Verso sera quando il sole declinante tra il Ronzone e il San Vito filtra sotto i rami degli ippocastani e scaccia l’ombra verso le strade del Castello, gli ospiti delle panchine sono costretti a trasferirsi sugli scagni di granito, nell’angolo della piazza.
Li chiamano gli scagni degli uccelli morti per via dell’età media degli ospiti, tutti uomini si suppone appagati ed usi a parlar, per pura accademia, di donne con lo stesso distacco con cui parlano di coltivazioni o alberi.

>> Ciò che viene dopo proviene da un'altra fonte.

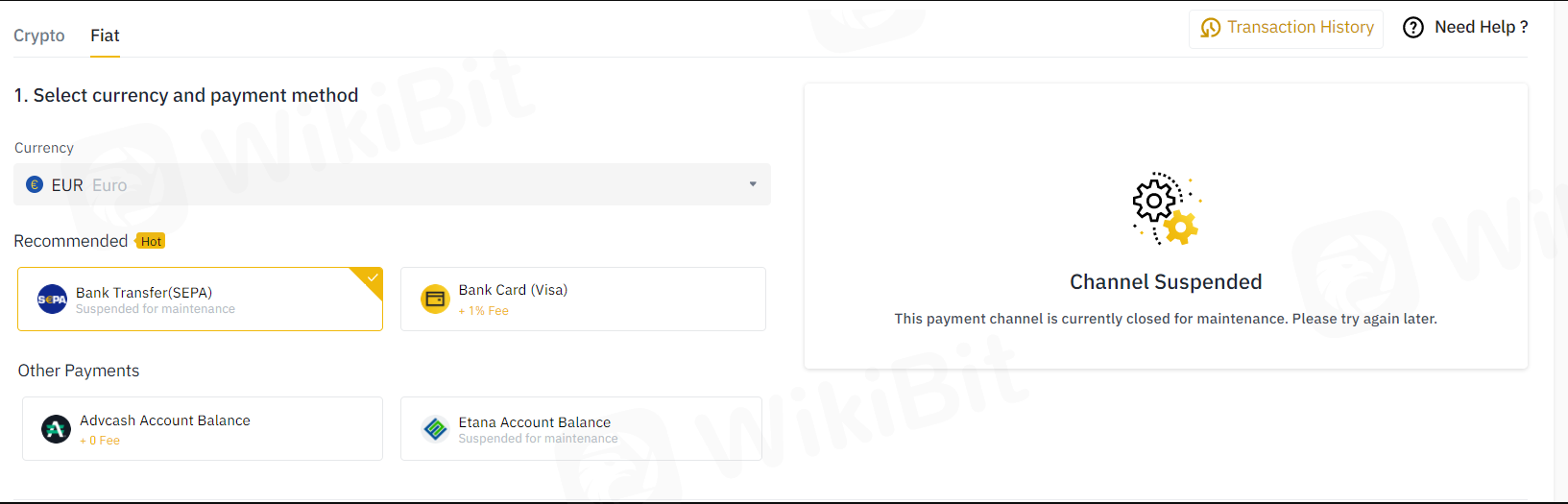Viewport: 1568px width, 504px height.
Task: Click the Advcash logo icon
Action: (x=56, y=429)
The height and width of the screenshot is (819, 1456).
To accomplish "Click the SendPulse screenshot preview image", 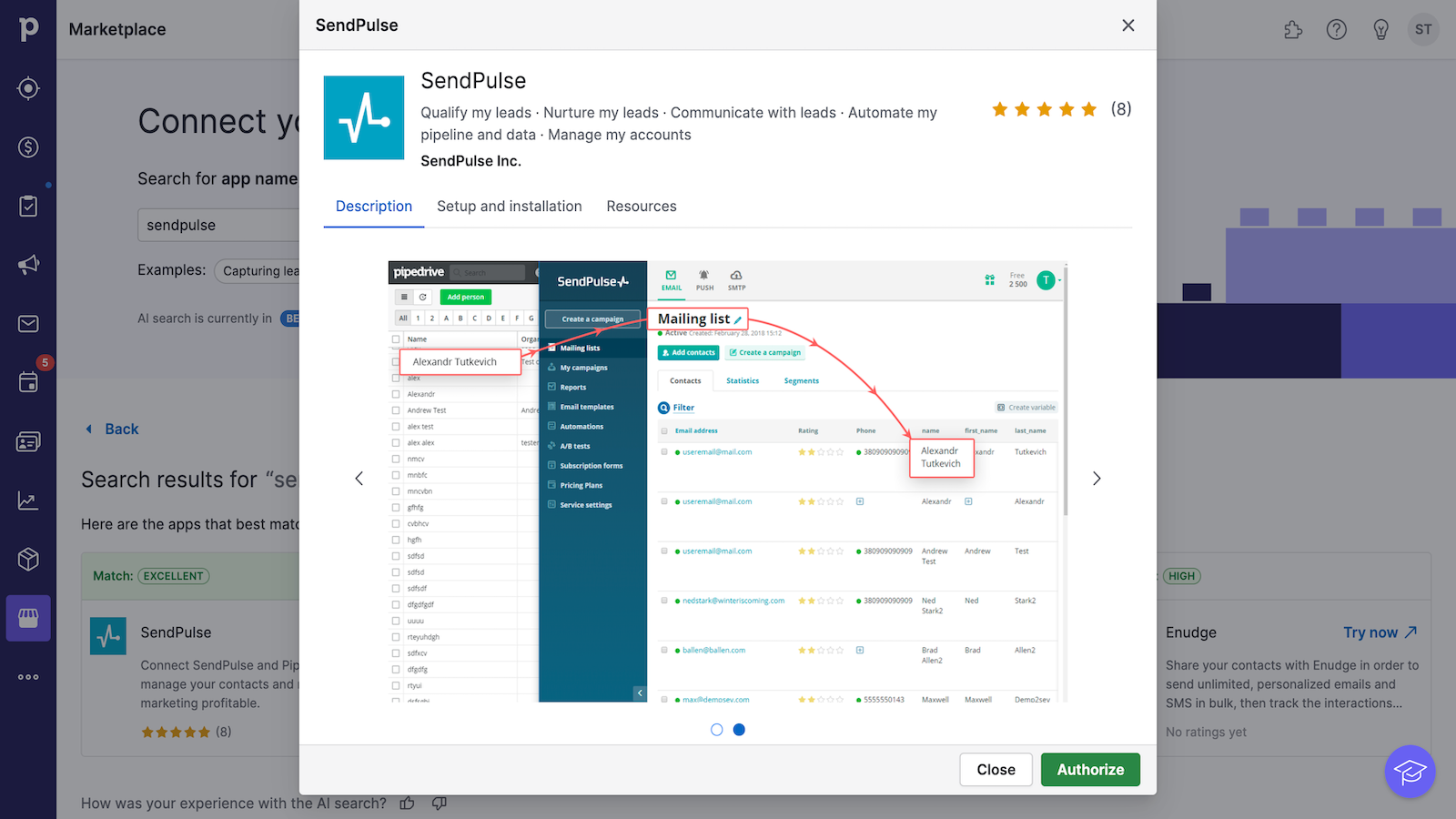I will [727, 482].
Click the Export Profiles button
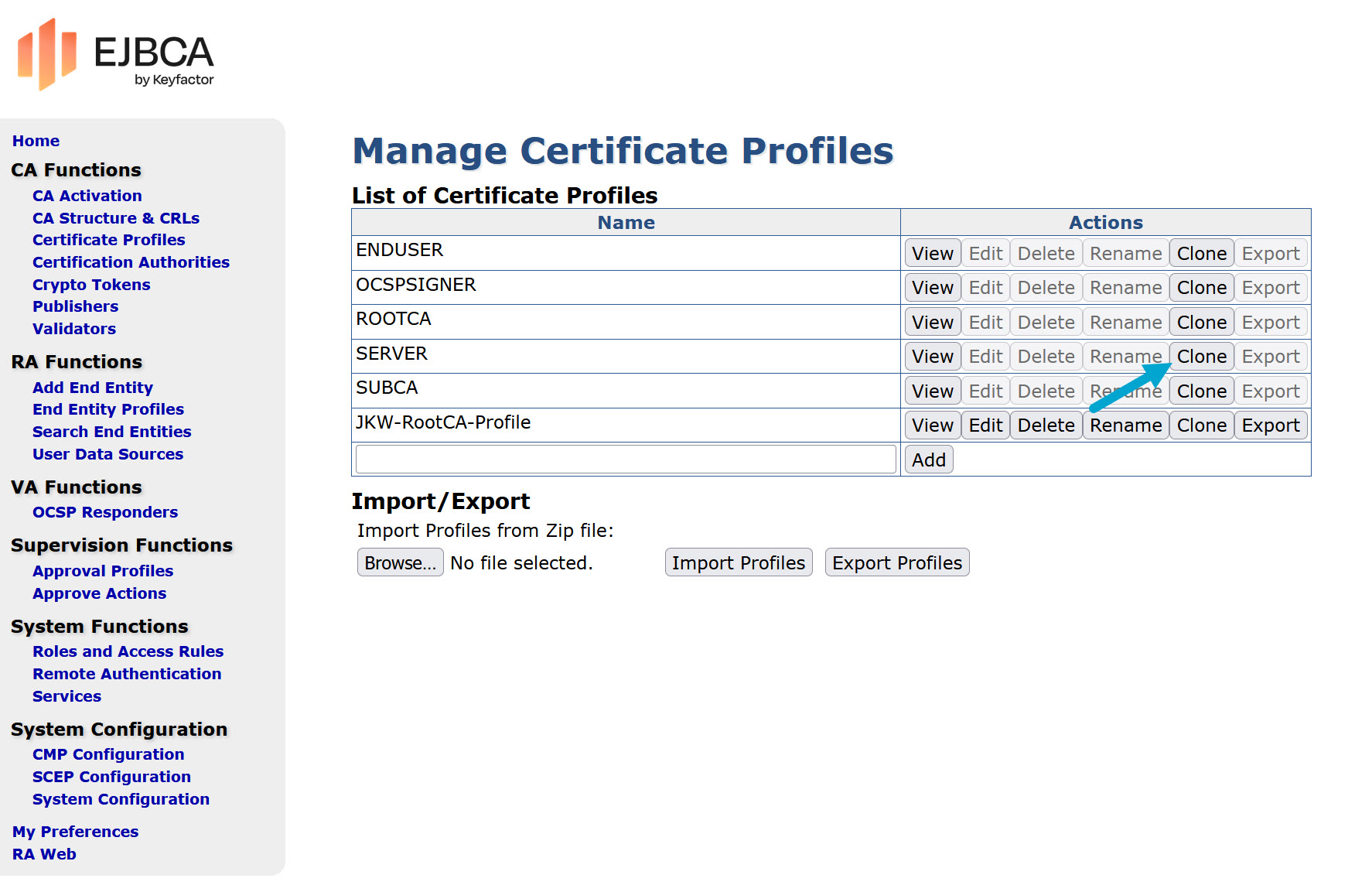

Le storie raccontate sono storie di ieri, di fatti narrati a più voci legati alla sopravvivenza di questo o di quel personaggio.
Come la storia del San Vito salito agli onori della cronaca negli anni trenta per un preteso caso di spiritismo. Si dice che a causa di una ragazza che avrebbe commesso sacrilegio, gli spiriti scatenati si sarebbero messi a tirar sassi.
Accorsero cronisti da mezz’Italia, folle di curiosi e ma anche di burloni. Si ricorse persino all’esorcista con dubbiosi risultati ma alla fine gli spiriti si placarono.

Ringrazio l’amica Nadia Fantone di Garbagna per avermi ispirato questo post dopo avermi passato il materiale.